米QUALCOMMが,第3世代(3G)携帯電話機向けチップセット「MSM6100 Mobile Station Modem(MSM)」とシステム・ソフトウエアのサンプル出荷を開始した。QUALCOMM社が米国時間10月9日に明らかにしたもの。出荷は9月30日より行っており,「スケジュール通り」(同社)という。

 「MSM6100チップセットとシステム・ソフトウエアにより,無線機機内でマルチメディア処理用プロセサを別に用意する必要がなくなる。メーカーにとってはシステムのコストを下げる効果がある。消費者には,カメラ内蔵電話機や,ビデオ・プレーヤ/レコーダ,3次元グラフィックスといった高度なマルチメディア機能を提供する」(QUALCOMM社CDMA Technologies部門プレジデントのDon Schrock氏)

 同チップセットとシステム・ソフトウエアは,QUALCOMM社の「Launchpad」技術を使用している。これにより,JPEG圧縮対応デジタル・カメラ,毎秒15フレーム処理可能なMPEG-4ストリーミング・ビデオのデコード機能,MPEG-4エンコード対応ビデオ・カメラを携帯電話機に組み込める。Launchpadは,MP3オーディオのデコード,2次元/3次元グラフィックス処理,「Compact Media Extension」MIDIシンセサイザ,Bluetoothによる無線通信,交換可能なメモリーMultiMediaCard(MMC),液晶ディスプレイ・インタフェースも提供する。

 Launchpadは,位置情報技術「gpsOne」と方位磁石用インタフェース「VectorOne」も備える。「gpsOneは『SnapTrack』技術を採用することで,コンクリートと鉄で覆われているコンベンション・センターやショッピング・モール,ビルの谷間といった悪条件下でも,位置情報の取得が可能」(QUALCOMM社)

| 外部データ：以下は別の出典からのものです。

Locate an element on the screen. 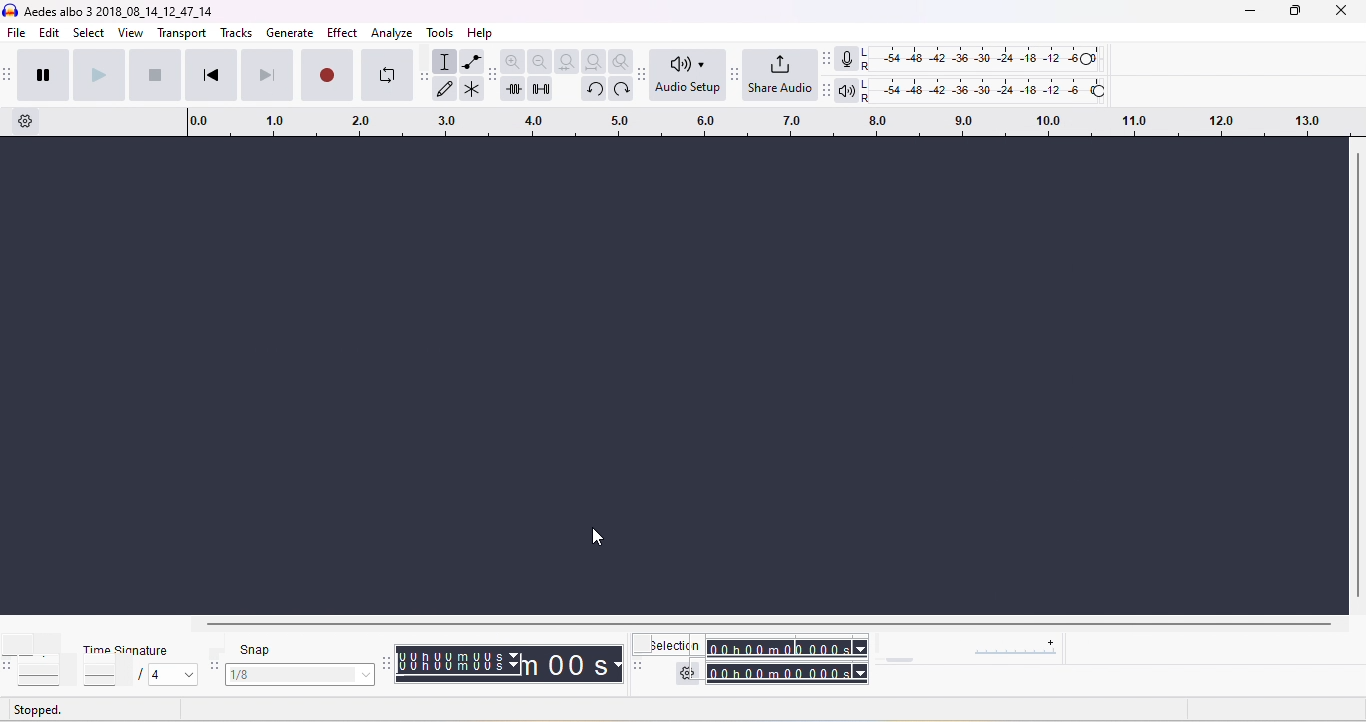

 またMSM6100は,「radioOne Zero Intermediate Frequency(ZIF)」アーキテクチャを採用し,32ビットRISCマイクロプロセサ・コア「ARM926EJ-S」を搭載した同社初のMSM製品という。そのほかに,DSPコア「QDSP4000」を2個,NANDフラッシュ・メモリー,SD-RAMを内蔵する

 MSM6100の対応可能な携帯電話方式は3G EIA/TIA Interim Standard 2000(IS-2000)Release Aで,IS-95A/B Release 0との下位互換性もある。

 アプリケーション実行プラットフォームは,「Binary Runtime Environment for Wireless(BREW)」APIに対応する。「BREWapi」ルーチン/プロトコル/ツールを使用することで,携帯電話機メーカーなどはより迅速かつ簡単に無線対応アプリケーションとBREWベースの製品を開発できるという。